Here's how that looks:
df = (
all_dfs[1]
.replace(r'\[\d+\]', '', regex=True)
.replace(r'^\s*(\d+)(\D.*)$', r'\1', regex=True)
)
To give the columns one-word names, I invoked set_axis, passing axis='columns', so that it wouldn't try to replace the data frame's index:
df = (
all_dfs[1]
.replace(r'\[\d+\]', '', regex=True)
.replace(r'^\s*(\d+)(\D.*)$', r'\1', regex=True)
.set_axis(['country', 'vacation', 'holidays', 'total', 'notes'], axis='columns')
)
Having cleaned the data, I was then able to convert three columns to floats. I did this with a dict comprehension, which I passed to astype. And finally, I set the index to be country names:
df = (
all_dfs[1]
.replace(r'\[\d+\]', '', regex=True)
.replace(r'^\s*(\d+)(\D.*)$', r'\1', regex=True)
.set_axis(['country', 'vacation', 'holidays', 'total', 'notes'], axis='columns')
.astype({c: float for c in ['vacation', 'holidays', 'total']})
.set_index('country')
)
The resulting data frame has 193 rows and 4 columns.
To find the countries with the most mandated vacation days, I invoked nlargest, indicating that I wanted to get rows back from df based on the vacation column, taking the 5 top rows:
(
df
.nlargest(columns='vacation', n=5)
)The result: Andorra, Algeria, Bahrain, Burkina Faso, and Equatorial Guinea.
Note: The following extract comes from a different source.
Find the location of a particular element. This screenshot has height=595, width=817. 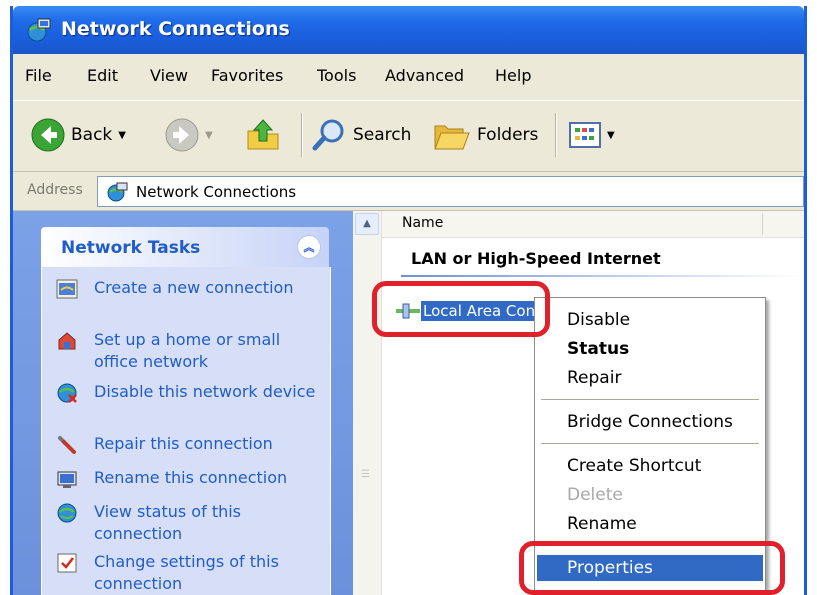

menu-item-status: Status is located at coordinates (650, 349).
Note that if more than 5 countries share a maximum number, we'll only get the first 5.
What about holidays? Cambodia has the most, with 27 (!), followed by Iran, Lebanon, Sri Lanka, and Argentina.
What countries have 0 paid holidays? What countries have more paid holidays than vacation days?
Does any country really have 0 paid holidays? There's only one way to find out:
(
df
.loc[pd.col('vacation') == 0]
)Here, I'm using pd.col inside of .loc for a quick and easy filter on our data. And it turns out that there are four countries that mandate 0 paid holidays: Micronesia, Nauru, Palau, and the United States.
The data set discussed vacation days and holidays, and it occurred to me that perhaps there are countries with more holidays than vacation days. I created this query:
(
df
.loc[pd.col('holidays') > pd.col('vacation')]
)I quickly discovered that many countries have more paid holidays than vacation days – 32 of them, in fact.
In both of these queries, I used the combination of loc and pd.col, a powerful combination that is relatively new, given that pd.col is part of Pandas 3.0, which was released in January. If you have been using lambda along with loc , then you should strongly look into using pd.col instead. Queries using pd.col tend to be easier to write, read, and maintain than the earlier form using lambda.